Il est des territoires qu'on croit avoir compris parce qu'on y a posé les pieds une fois. L'Ardèche, pour beaucoup, c'est les gorges, la lavande, les campings en été. On pense savoir. En fait, on ne sait rien. Le Tour des Cévennes d'Ardèche existe précisément pour corriger cette illusion. Quatre jours de VTTAE entre maquis et forêts de sapins, entre villages huguenots et hauts plateaux balayés par le vent, suffisent à remettre l'église au milieu du village : ce territoire-là est vaste, exigeant, sauvage et véritablement plus beau qu'on ne l'imaginait.
Nous étions trois vélos électriques, des cuisses pas toutes neuves, et cette conviction commune que l'aventure se mérite, qu'elle n'est pas au fond d'une brochure touristique mais plutôt au bout d'un sentier technique après quatre heures de montée.

Étape 1 - Les Vans → Lablachère : l'apéritif trompeur
On ne part pas à la légère depuis Les Vans. Marlène et Célia, de l'office de tourisme, nous briefent avec la précision bienveillante de gens qui connaissent leur territoire sur le bout des doigts. Le ciel est bleu. Les jambes sont fraîches. On veut presque croire à une promenade.
Le premier tronçon vers Banne donne le ton. Des sentiers ombragés longent des murs de pierres sèches, ces murs qui n'ont pas été bâtis, ils ont été pensés, pierre par pierre, par des générations de paysans qui sculptaient le flanc des collines pour en arracher quelques rangs de vigne. La végétation est méridionale : chênes verts, pins, garrigues, parfums secs. On roule en souriant. Puis les premiers passages techniques arrivent, plus tôt qu'attendu, et le sourire se concentre.

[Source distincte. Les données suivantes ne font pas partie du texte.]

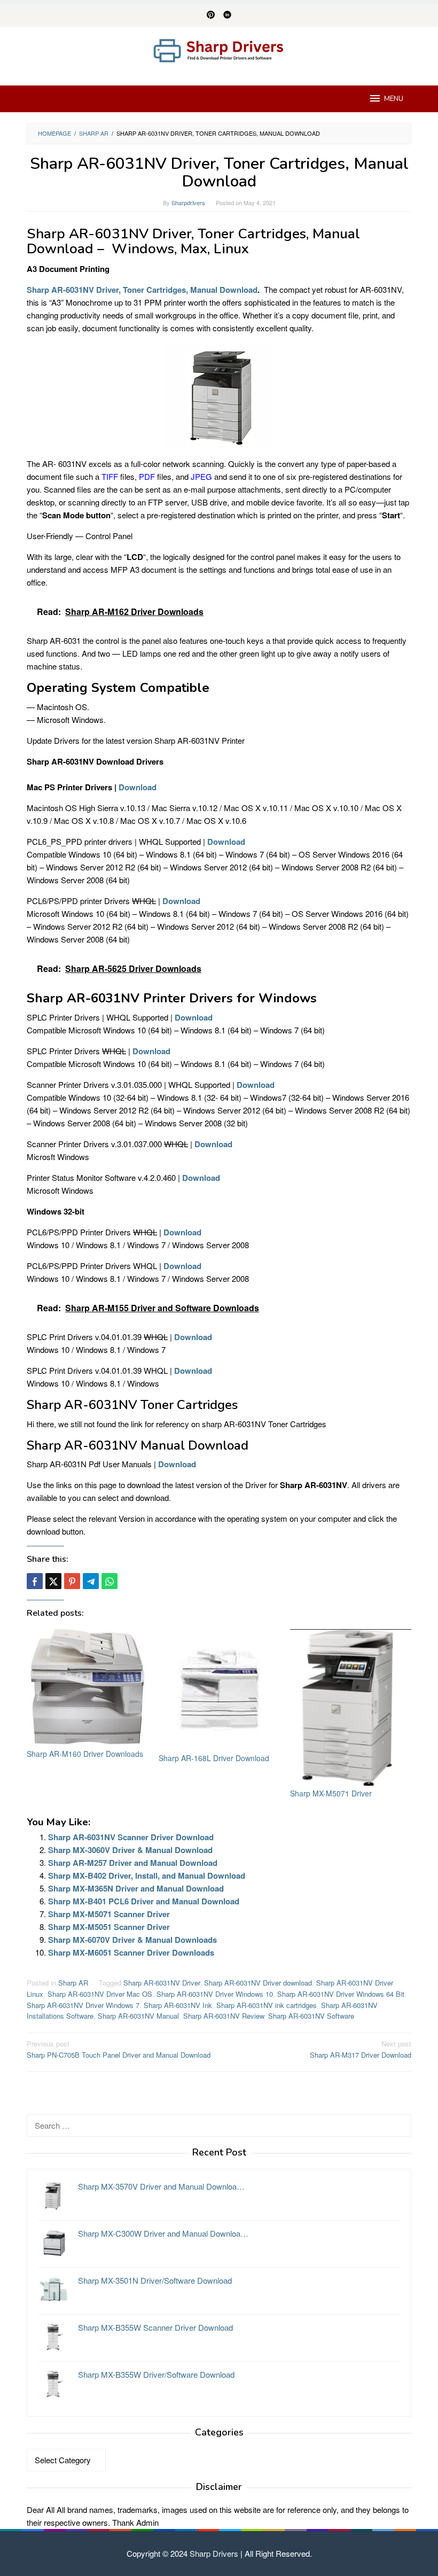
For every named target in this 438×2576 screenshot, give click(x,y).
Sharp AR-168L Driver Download (214, 1758)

La pause déjeuner sous le fort de Banne est une récompense. Assis à l'ombre d'un mûrier platane, on contemple les alentours depuis ce promontoire qui a vu passer les guerres de religion, les révoltes des Camisards, et maintenant trois VTTistes qui mangent des sandwichs. L'histoire a le sens de l'humour.

L'après-midi traverse les plaines de Berrias, les vignes, le joli village de Chandolas et son église à clocher carré, une Ardèche douce, ouverte, avant que le sentier ne reprenne ses droits.

Le chemin qui mène aux falaises de Lunel est exigeant.

On verra un panneau indiquant un dolmen qu'on ne verra pas. La récompense visuelle est à la hauteur de l'effort : La crête qui surplombe Joyeuse, peu avant l'arrivée à Lablachère, offre un panorama spectaculaire sur la vallée de la Beaume. On s'arrête. On regarde. On profite de la vie, de la vue, et de notre privilège de vivre en France.

L'auberge de la Couronne nous reçoit. On dormira bien.
🗺 Étape 1 sur UtagawaVTT : Les Vans → Lablachère
Étape 2 - Lablachère → Rocles : la journée chameau
On savait que ce serait dur. On ne savait pas à quel point.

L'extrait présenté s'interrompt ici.